What precisely Annex IV allows and prohibits is complicated because there are various protocols which any given jurisdiction may or may not have implemented, and there are grandfathering provisions for older vessels. However, in a few years time countries that are diligently implementing this annex will be enforcing laws that prohibit anything but the discharge of comminuted and disinfected sewage using an approved system at a distance of more than three nautical miles from the nearest land or sewage which is not comminuted or disinfected at a distance of more than 12 nautical miles from the nearest land.

Except that the poop deck isn’t where sailors went to poop. They went up front near the bowsprit and sat on toilet seats that simply hung out over the bow. The poop deck is the upper most deck at the rear of a large ship.

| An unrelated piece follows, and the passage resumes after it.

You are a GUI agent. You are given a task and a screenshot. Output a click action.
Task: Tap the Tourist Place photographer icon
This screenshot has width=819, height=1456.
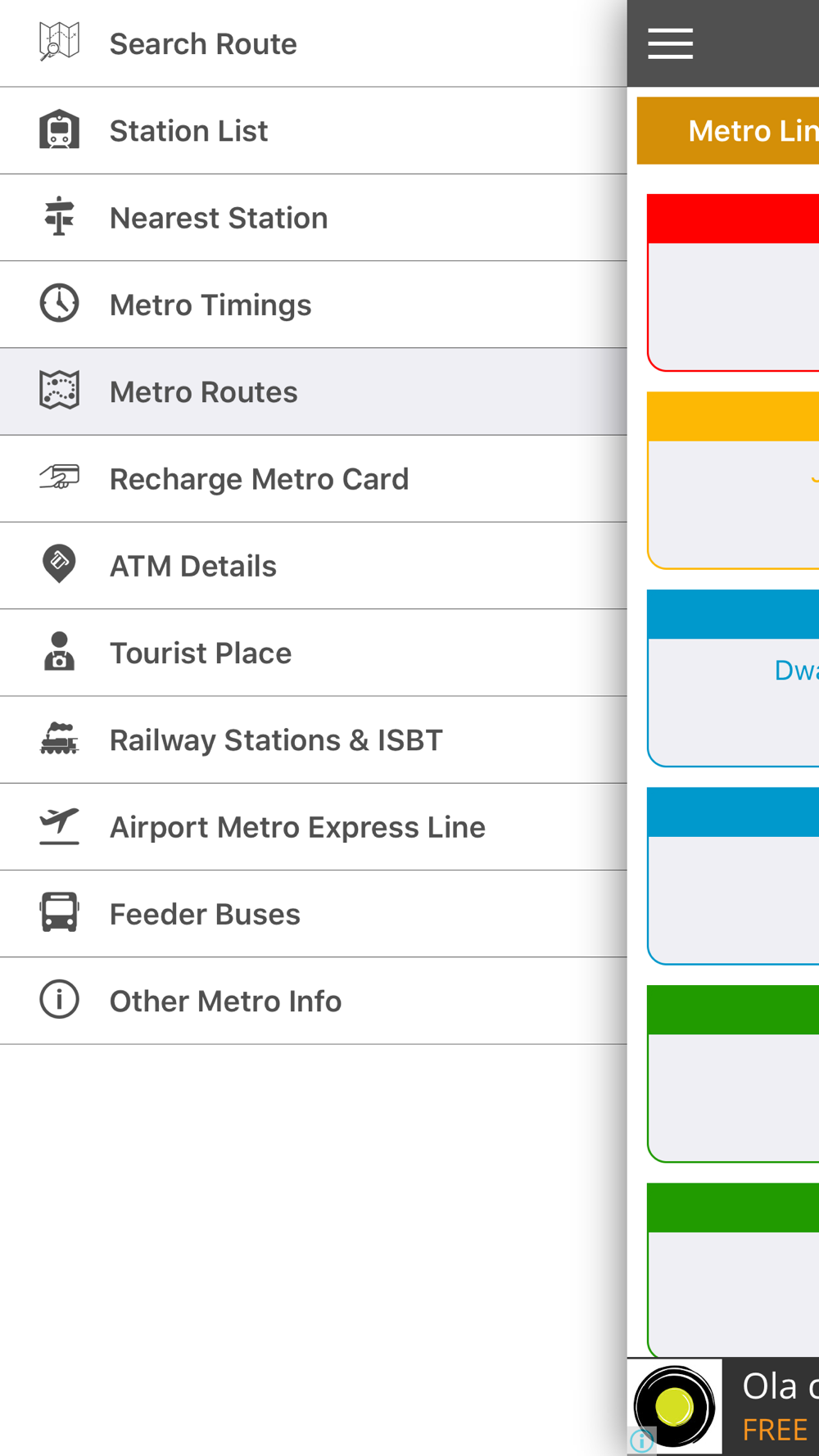(59, 651)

Thanks for the correction.

At the risk of screwing this up again I’ll try to underscore Princhester’s last sentence. Here is part of the second section of the statute:

*paragraph (2) applies the dumping rules:

**paragraph (1):

Thanks again for the corrections Princhester. It’s been a long time since I looked at this stuff, and I’m looking at it under less than optimal conditions just now.

That’s true, and it’s where we get “pooped”, meaning exhausted and beaten up. The helmsman works up there. When a sailing vessel was running with a gale at her back, sometimes a big wave crashes over the poop deck. It’s terribly dangerous to the ship to get pooped. If the helmsman survives at all, :eek: he’s feeling truly pooped.

I’ve paraphrased from Olivia Isil’s When A Loose Cannon Flogs A Dead Horse, There’s The Devil To Pay.